▶ _SOURCE DOCUMENT_
Up to this day, Newtonianism is the reigning scientific worldview that informs the conventional understandings of world politics. In search of intellectual simplicity, the analysis of world politics typically homogenizes reality by conflating a large number of diverse political phenomena and entities under a small number of concepts. It also adopts strong assumptions about how world politics works, searching for simple causal relations aided by statistical analysis or experiments. This worldview hews closely to Newton’s own words: scientific truth is to be found, “in the simplicity, and not in the multiplicity and confusion of things.” When we explain world politics by making simple distinctions — East and West, land and water, then and now – we follow Newton’s advice.
The simple billiard ball model of international relations, conventionally taught to first-year college students, is a good example of a mechanistic application of cause-and-effect reasoning. Following the example of economics, many scholars of world politics look to Newtonian physics as their main source of scientific inspiration. Even in the face of the often shocking predictive and explanatory failures of standard explanatory constructs, the answer has been to re-examine theories, models and approaches with the hope that eventually the Newtonian strategy of simplification will lead to the discovery of valid laws that generate compelling explanations and accurate predictions.

▶ _INFORMATION SHOWN_
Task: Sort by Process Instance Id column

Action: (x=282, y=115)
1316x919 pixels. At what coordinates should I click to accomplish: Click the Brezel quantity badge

▶ _LIST OF TASKS_
A. From the passage on Newtonianism in world politics, extract the text starting with "Up to this day, Newtonianism" and going on through "follow Newton’s advice.".
B. According to the passage on Newtonianism in world politics, what model is a good example of a mechanistic application of cause-and-effect reasoning?
C. List every simple distinction that the passage on Newtonianism in world politics names as a way of explaining world politics.

▶ _ANSWERS GIVEN_
A.
Up to this day, Newtonianism is the reigning scientific worldview that informs the conventional understandings of world politics. In search of intellectual simplicity, the analysis of world politics typically homogenizes reality by conflating a large number of diverse political phenomena and entities under a small number of concepts. It also adopts strong assumptions about how world politics works, searching for simple causal relations aided by statistical analysis or experiments. This worldview hews closely to Newton’s own words: scientific truth is to be found, “in the simplicity, and not in the multiplicity and confusion of things.” When we explain world politics by making simple distinctions — East and West, land and water, then and now – we follow Newton’s advice.

B. The simple billiard ball model of international relations.

C.
- East and West
- land and water
- then and now